27It is clear to us from reviewing the entire decision that the Hearing officer took a balanced approach to sentencing and in doing so he found the misconduct at the high end of the spectrum writing at page 15:
I view his misconduct at the high end of the spectrum and serious enough to warrant a severe penalty. In today’s reality, the public expects a much higher level of professionalism from police officers in order to keep their trust. A clear message must be sent both to Cst. Ebdon and all police officers that these actions compromise the integrity of our profession and put the confidence of the public in jeopardy.

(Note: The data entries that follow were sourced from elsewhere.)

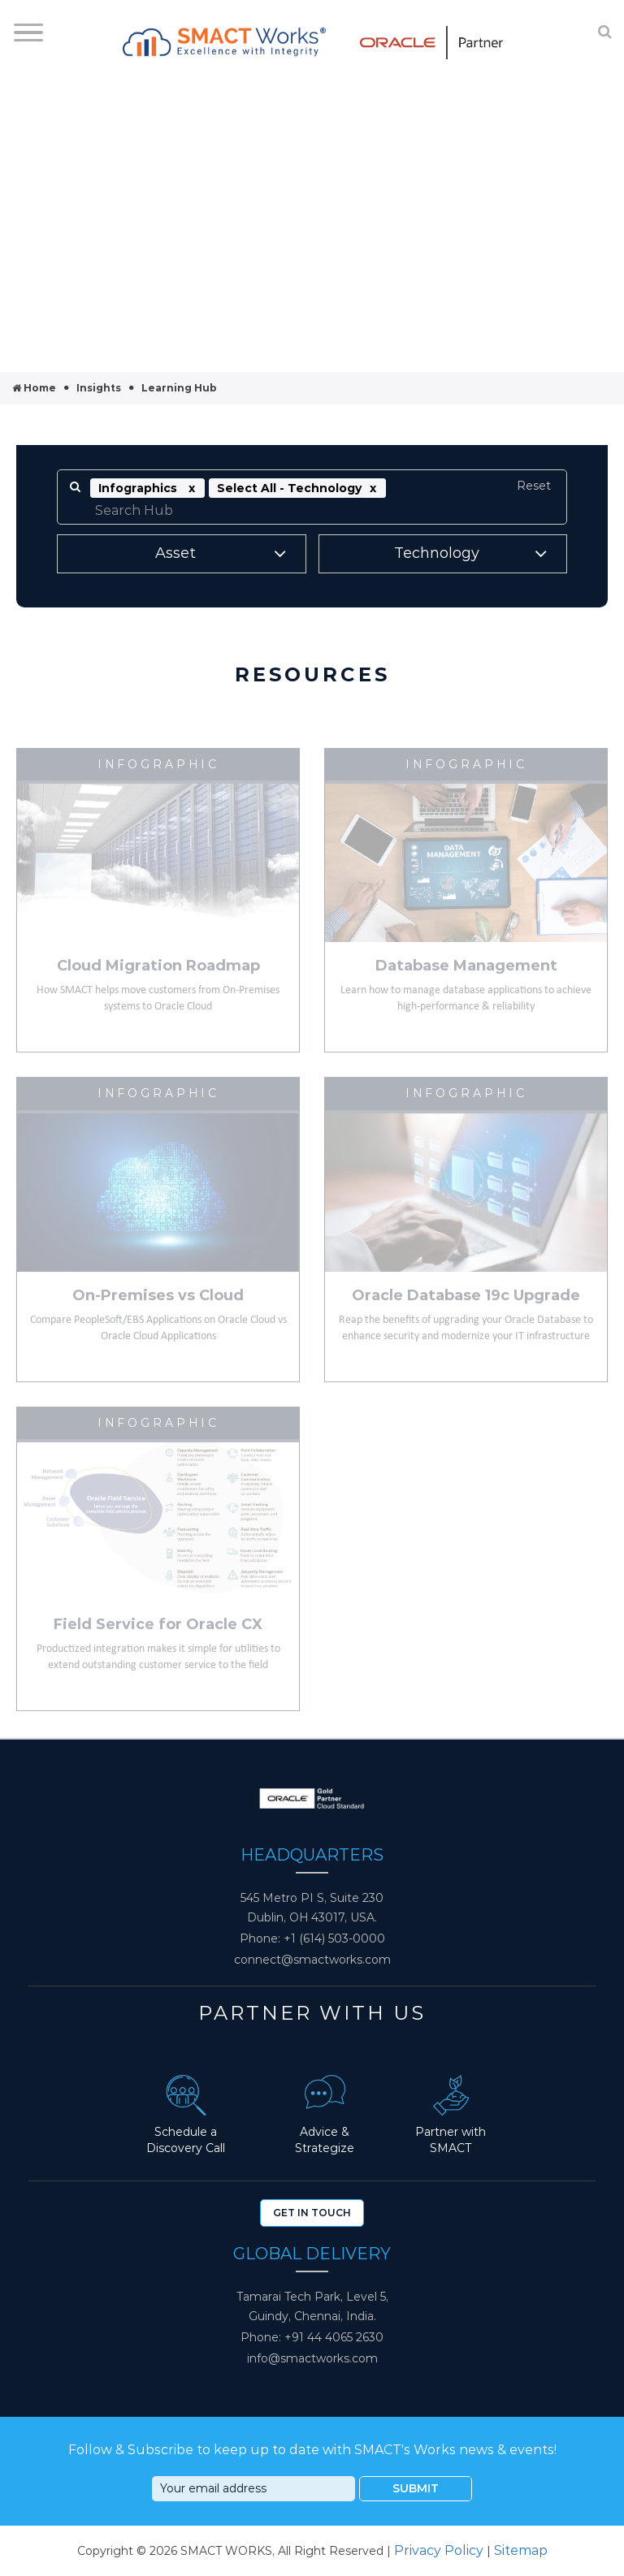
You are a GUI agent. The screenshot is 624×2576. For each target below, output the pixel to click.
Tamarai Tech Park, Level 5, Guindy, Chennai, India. (312, 2306)
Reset (534, 485)
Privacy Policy (438, 2550)
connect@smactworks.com (312, 1959)
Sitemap (521, 2550)
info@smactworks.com (312, 2358)
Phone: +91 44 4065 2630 (312, 2337)
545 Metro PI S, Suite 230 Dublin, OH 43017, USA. (312, 1908)
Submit (415, 2488)
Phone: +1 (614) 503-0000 (312, 1938)
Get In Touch (312, 2212)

28We would not give effect this ground of appeal. Even if the Hearing Officer did commit an error in principle, we do not believe such error went to the core of the penalty decision.
B) Did the Hearing Officer err in law by failing to apply the sentencing principles of progressive discipline and consistency of penalty, thereby imposing a penalty that was harsh and excessive in the circumstances of this case?

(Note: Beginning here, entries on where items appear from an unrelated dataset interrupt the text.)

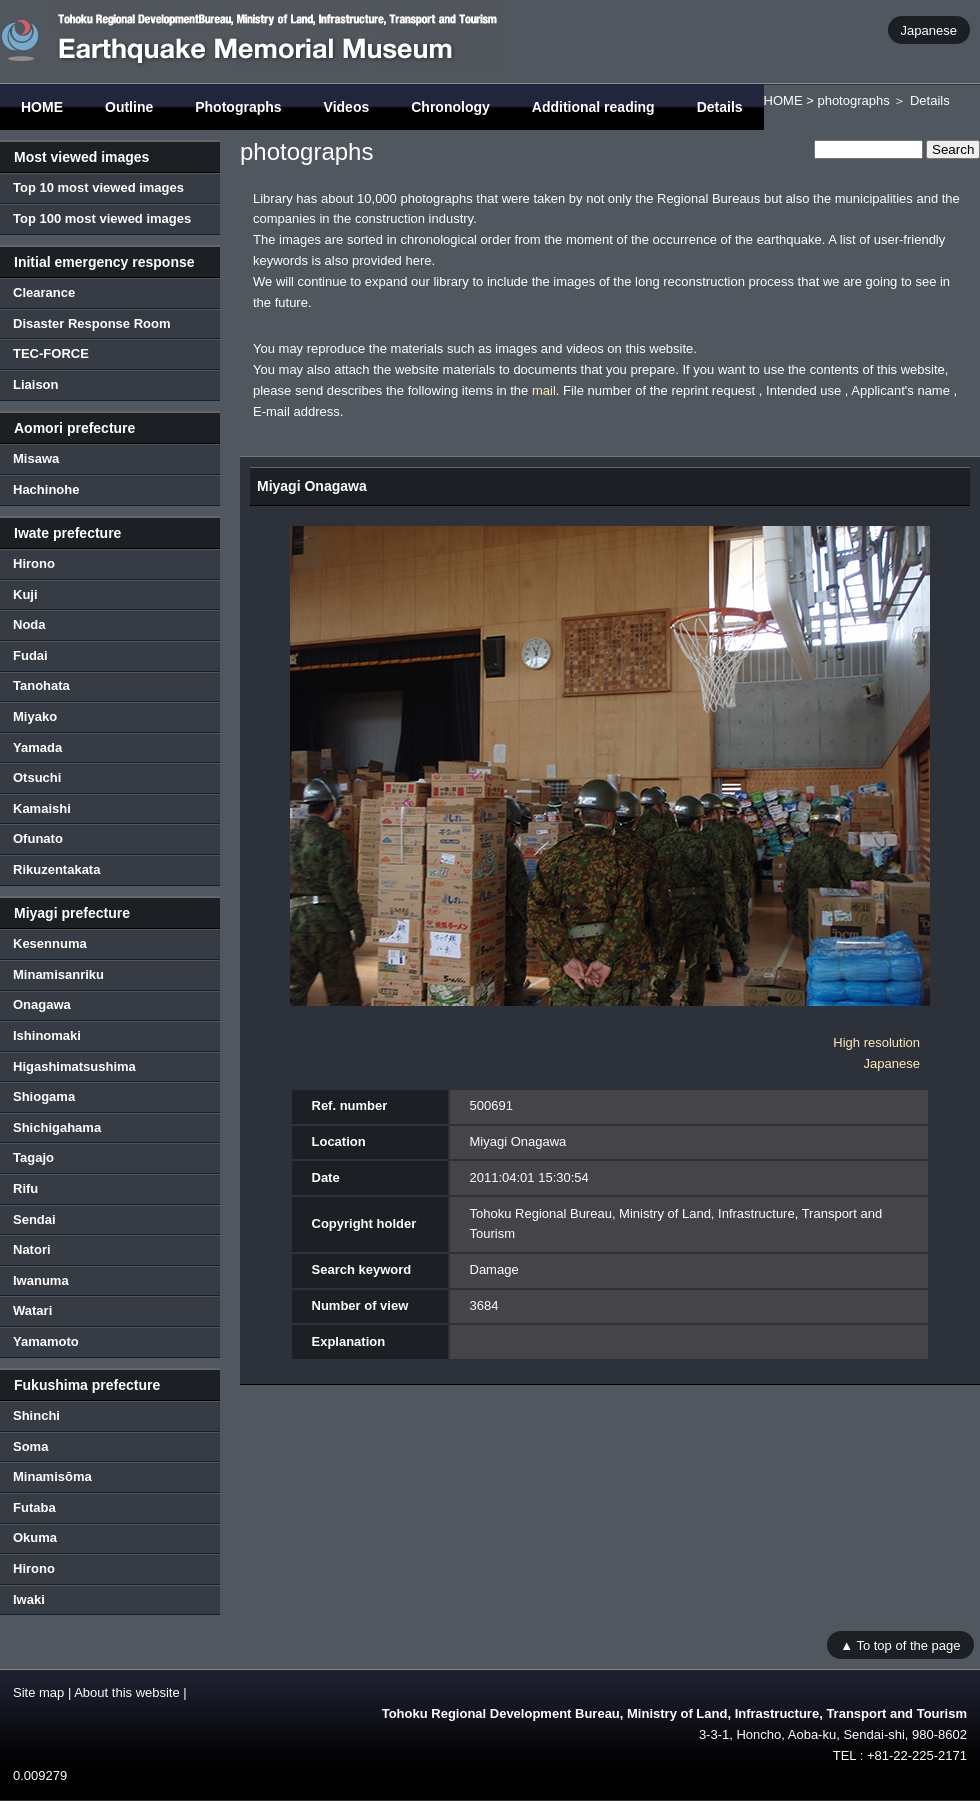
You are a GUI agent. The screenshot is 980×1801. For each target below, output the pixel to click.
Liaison (36, 384)
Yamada (37, 747)
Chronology (450, 107)
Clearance (44, 292)
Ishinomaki (47, 1035)
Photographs (238, 107)
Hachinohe (46, 489)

29Consistency of penalty has always been considered as an important principle to be applied by both Hearing Officers and the Commission. The appellant submits that the Hearing Officer ignored three penalty decisions that were particularly apposite and established the range of penalties that should have been considered. In PC Lock v. OPP, Board of Inquiry, January 17, 1995 the officer was found guilty of Discreditable Conduct for giving “differing and inconsistent testimony in court proceedings” and was assessed a penalty of 32 hours forfeiture of pay. In Worthman v. York Regional Police Service, September 23, 2014 the officer was also convicted of Discreditable Conduct when he gave what the court termed “misleading, nonsensical and patently absurd evidence” the penalty was also the forfeiture of 32 hours pay. Finally, in Kennedy v. Ottawa Police Service, January 11, 2016 the officer was found guilty of Discreditable Conduct for providing inaccurate information in court that compromised the prosecution and was given a penalty of the forfeiture of 48 hours pay.

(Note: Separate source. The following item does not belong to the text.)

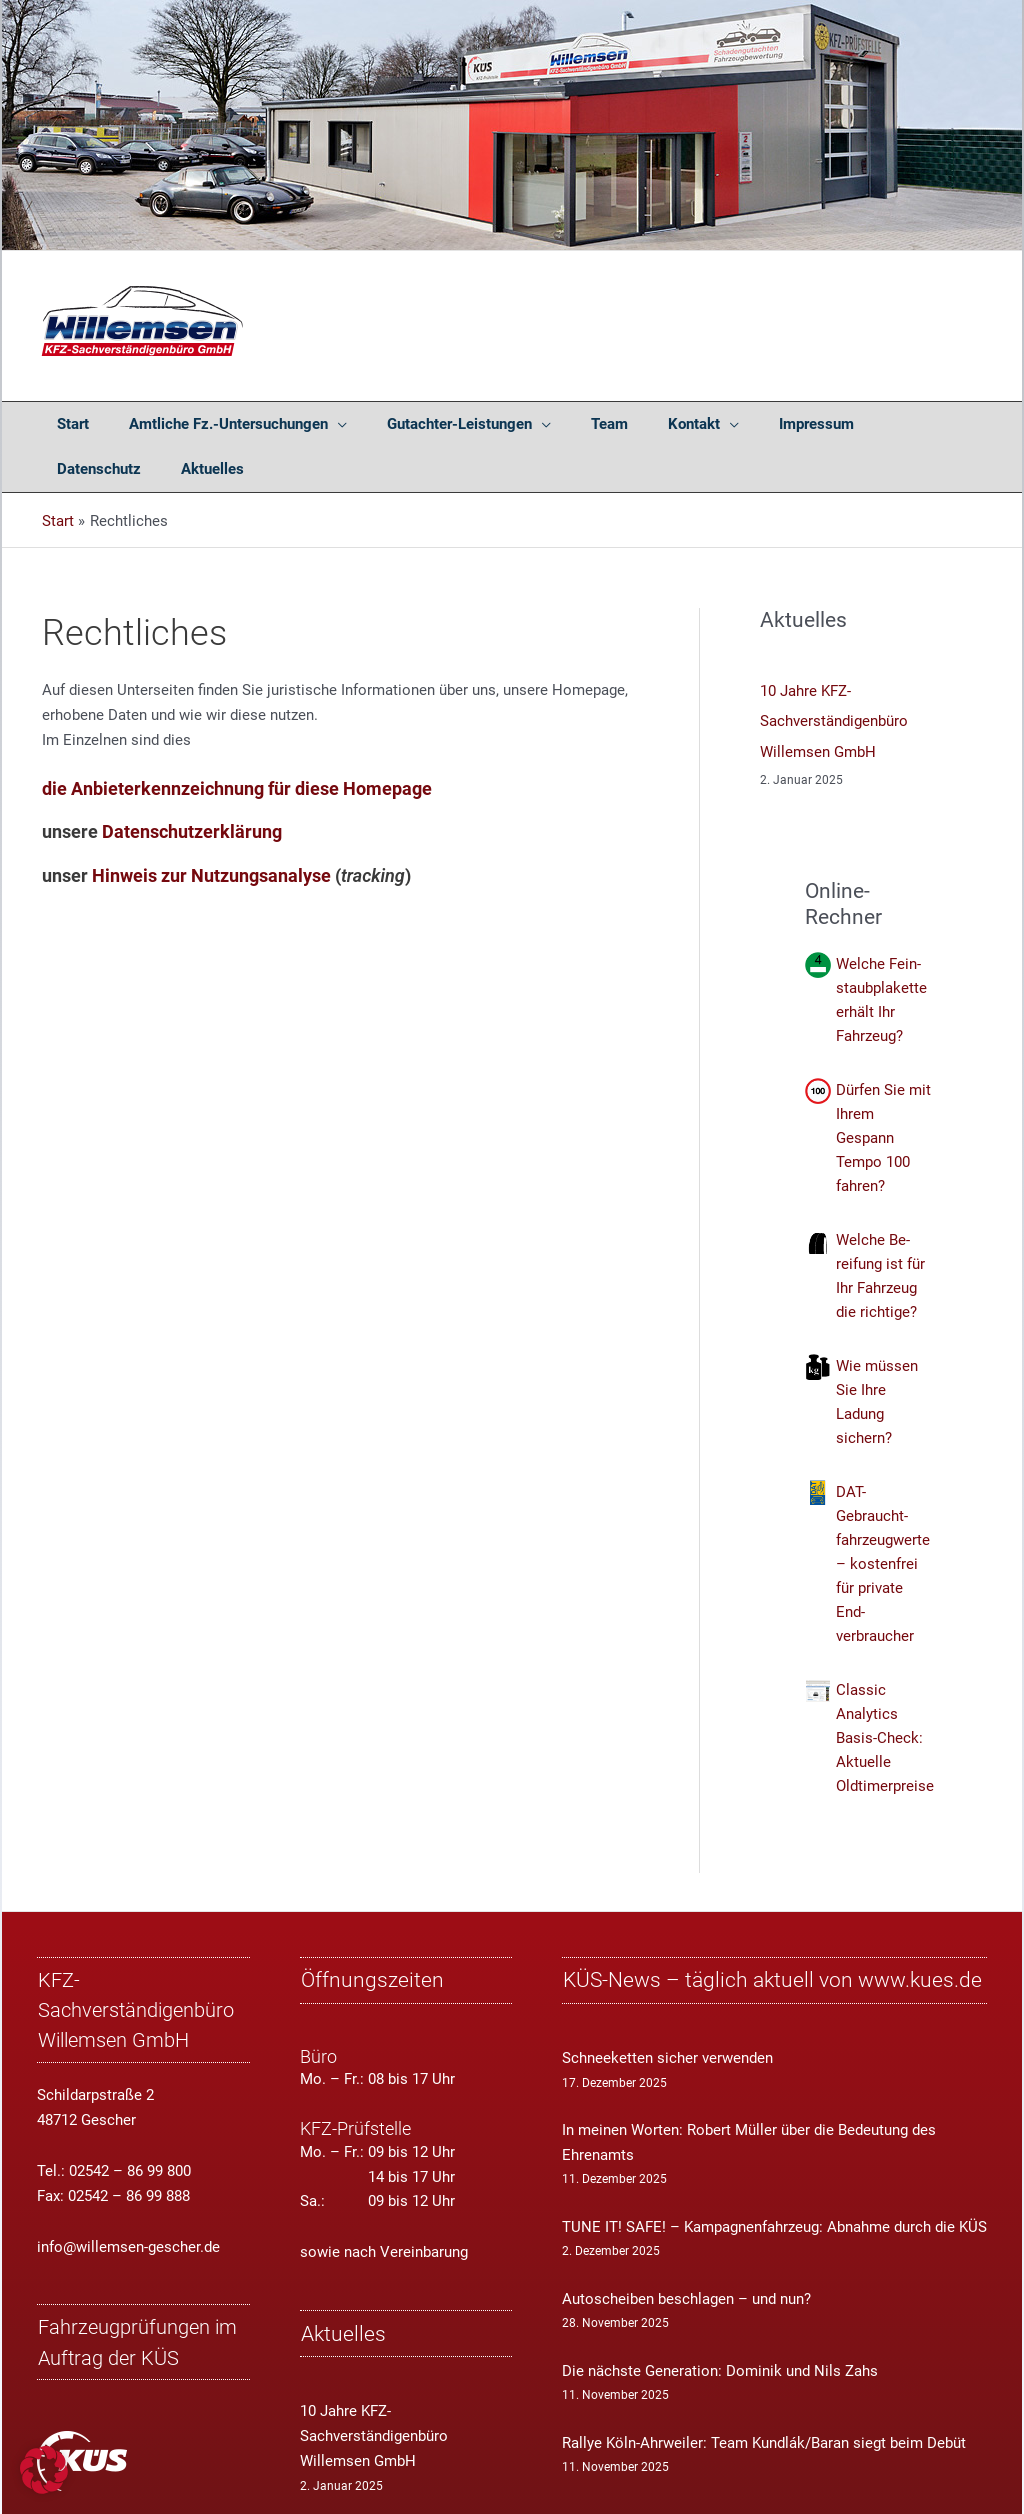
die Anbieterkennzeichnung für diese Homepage (237, 743)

30The respondent notes that the penalties in Worthman and Kennedy were the result of joint submissions and that there are insufficient facts in the report of the Lock decision to understand if it is a useful comparator for consistency purposes.
31The respondent relies in large part on the decision in Mountjoy v. Metropolitan Toronto Police Force, 1989, 6724 (ON CPC) where the Commission upheld a demotion from first class to third class constable, then a yearly progression back to first class for an officer who was convicted of two counts of Discreditable Conduct. One count involved the officer providing false information to investigating officers about a friend of his that was being investigated and the second count related to signing a passport application attesting to having known the applicant for three years when he had not. We don’t view this decision as being especially helpful.
32The ultimate question is whether the penalty imposed was reasonable in all of the circumstances or was it unfit. Rarely are two cases used as precedents before Hearing Officers identical. The 13 factors usually taken into account by Hearing Officers are invariably given different weight in different situations. In this matter, different Hearing Officers may very well have reached a different conclusion. We are not satisfied that the demotion imposed by the Hearing Officer on the appellant was outside the range of reasonable penalties given the nature of the misconduct.
33The appellant’s final submission is that the Hearing Officer failed to apply the sentencing principle of progressive discipline as the only previous discipline on his record was a reprimand. There is no legal principle that requires progressive discipline in every case: Agostino v. Gary Bean Securities LTD., 2015 ONCA 49. The nature of the misconduct must be considered and even a single act of misconduct may be sufficient to warrant dismissal in an extreme situation.
ORDER
34Pursuant to s. 87(8) of the PSA, we confirm the decision of the Hearing Officer.
DATED at Toronto, this 30th day of June, 2020.